2nd Gen Concurrency:
# Allow multiple requests per instance
gcloud functions deploy my-func \
    --gen2 \
    --runtime=python311 \
    --trigger-http \
    --concurrency=80

# Your code must be thread-safe!
import threading
from flask import Flask

app = Flask(__name__)
lock = threading.Lock()
counter = 0

@app.route('/')
def handler():
    global counter
    with lock:
        counter += 1
        return f'Request {counter}'

7. How do you handle cold starts?

Cold Start Mitigation:

1. Minimum Instances (keep warm)
gcloud functions deploy my-func \
    --gen2 \
    --min-instances=1 \
    --trigger-http

2. Optimize initialization
# Bad - heavy imports in global scope
import pandas as pd
import tensorflow as tf

def handler(request):
    # Uses pre-loaded libraries
    ...

# Good - lazy loading
_model = None

def get_model():
    global _model
    if _model is None:
        import tensorflow as tf
        _model = tf.keras.models.load_model('model.h5')
    return _model

def handler(request):
    model = get_model()
    ...

3. Connection pooling
from google.cloud import bigquery

# Global client (reused across invocations)
client = bigquery.Client()

def handler(request):
    # Reuses existing client
    results = client.query('SELECT * FROM table')
    return list(results)

4. Use smaller runtimes
# Prefer:
# - Python (fast cold start)
# - Go (fast cold start)
# - Node.js (moderate)
# 
# Avoid for latency-sensitive:
# - Java (slower cold start)
# - .NET (slower cold start)

5. Reduce package size
# requirements.txt - only needed packages
functions-framework==3.*
google-cloud-bigquery==3.*
# Avoid: pandas, numpy unless needed

8. How do you manage secrets in Cloud Functions?

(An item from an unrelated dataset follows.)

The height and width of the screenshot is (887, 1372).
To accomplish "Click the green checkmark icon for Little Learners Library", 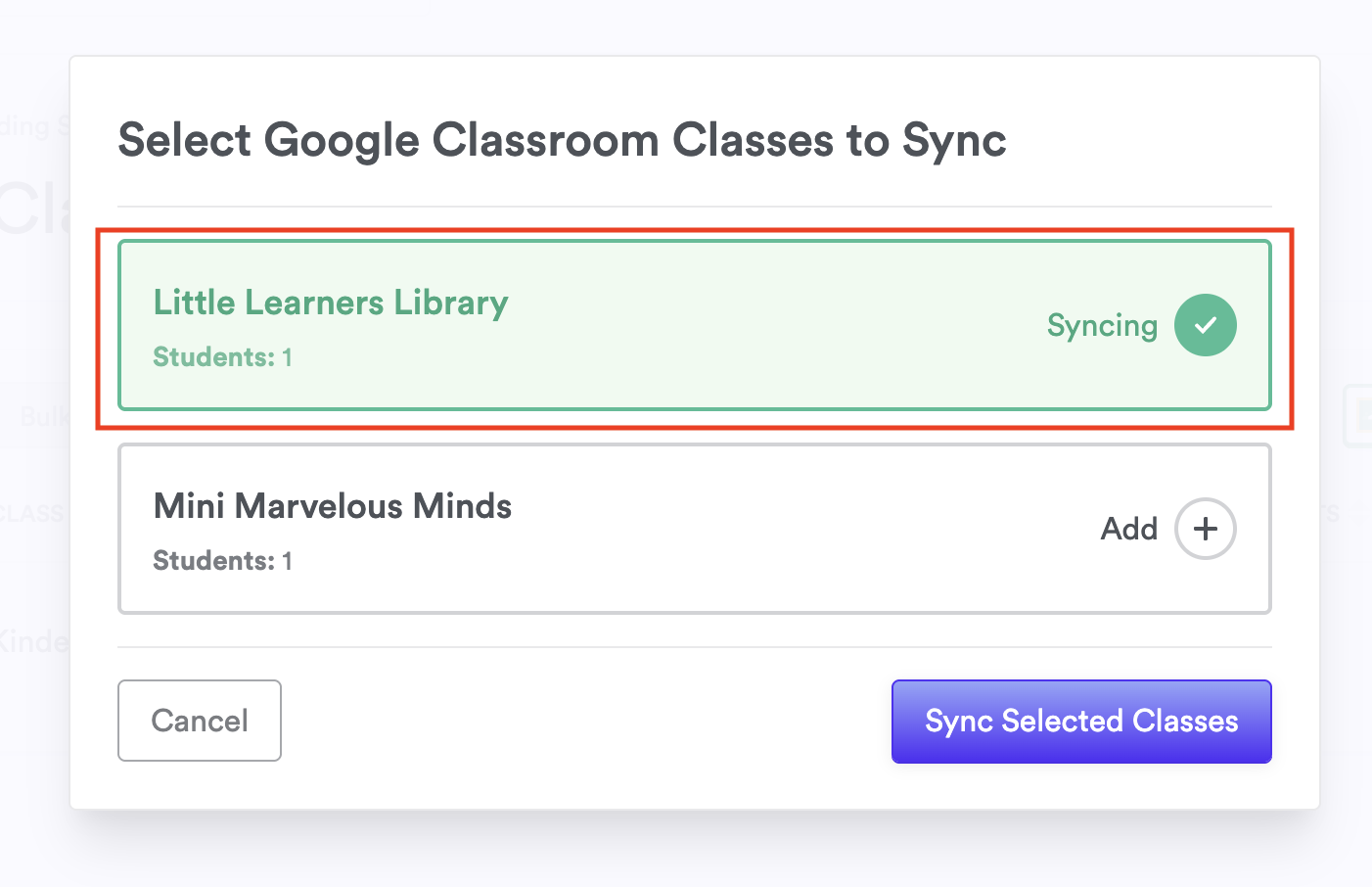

Secret Management Options:

1. Secret Manager (Recommended)
# Create secret
echo -n "my-api-key" | gcloud secrets create api-key --data-file=-

# Grant access to function service account
gcloud secrets add-iam-policy-binding api-key \
    --member="serviceAccount:my-project@appspot.gserviceaccount.com" \
    --role="roles/secretmanager.secretAccessor"

# Mount as environment variable
gcloud functions deploy my-func \
    --gen2 \
    --set-secrets="API_KEY=api-key:latest"

# Or mount as file
gcloud functions deploy my-func \
    --gen2 \
    --set-secrets="/secrets/api-key=api-key:latest"

# Access in code
import os
api_key = os.environ['API_KEY']

# Or with Secret Manager client
from google.cloud import secretmanager

def get_secret(secret_id):
    client = secretmanager.SecretManagerServiceClient()
    name = f"projects/my-project/secrets/{secret_id}/versions/latest"
    response = client.access_secret_version(name=name)
    return response.payload.data.decode('UTF-8')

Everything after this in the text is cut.